On Saturday, Oct. 27, 2007 at 3 p.m. in Pruyne Auditorium (Fayerweather 115), Amherst College will honor the life and career of one of America’s most important historians and teachers with a symposium on “Henry Steele Commager: Celebrating One of Amherst’s Legends.” Featuring prominent historians, lawyers and others who knew Commager well, the event marks the end of a year-long special project by the Amherst College Library’s Archives and Special Collections to arrange and describe Commager’s papers, making them available for the public.

The October 27 Amherst College symposium is open to the public at no charge. The event will feature:

  • William Alford ‘70, the Henry L. Stimson Professor of Law, vice dean for the graduate program and international legal studies, and director of East Asian legal studies at Harvard University. He will give an intellectual portrait of Commager.
  • Hugh Hawkins, the Anson D. Morse Professor of History and American Studies, Emeritus at Amherst College. He will discuss Commager as colleague.
  • Robert W. Hawkins ’71, a partner at the Washington, D.C. office of Hunton & Williams and a specialist in international commercial arbitration. He will reflect on Commager as mentor.
  • Milton Cantor, professor of history emeritus at the University of Massachusetts at Amherst. He will discuss Commager and McCarthyism.
  • Mary Powlesland Commager, Latin American historian and Commager’s widow.

Henry Steele Commager was a prominent professor and public intellectual whose 60-year career (1930-1990) helped define liberal intellectual academia.
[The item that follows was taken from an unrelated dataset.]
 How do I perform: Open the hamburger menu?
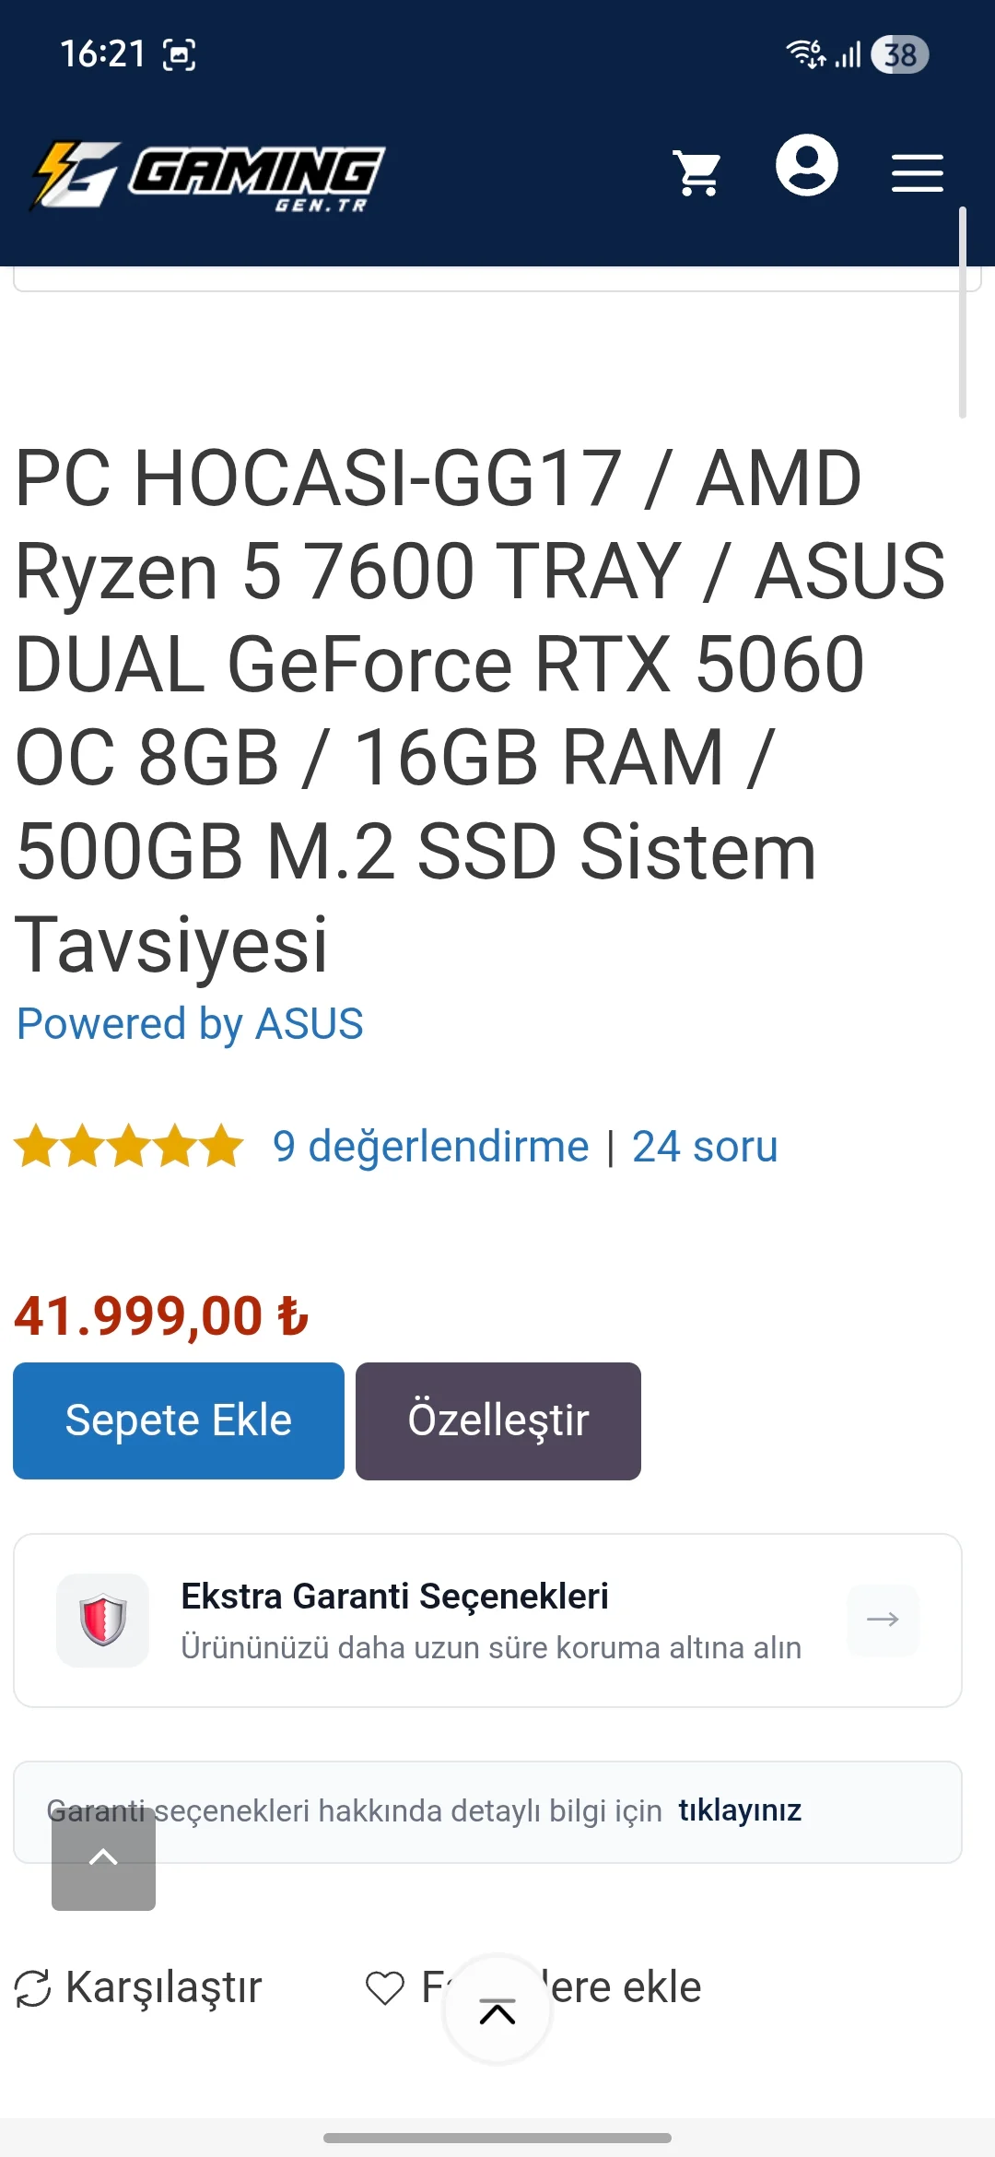click(918, 173)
A member of the Amherst College faculty from 1956 to 1992, Commager was instrumental in creating the field of American studies when he taught at Cambridge University in 1942-43. He lectured throughout Europe on American life during and after World War II and spoke powerfully, prolifically and publicly on civil liberties, the expansion of executive powers and the Watergate affair. He argued against loyalty oaths and McCarthyism, spoke critically of Vietnam, and argued persuasively on the importance of education in American life. Commager’s words resonate in today’s political climate as much as when they were spoken.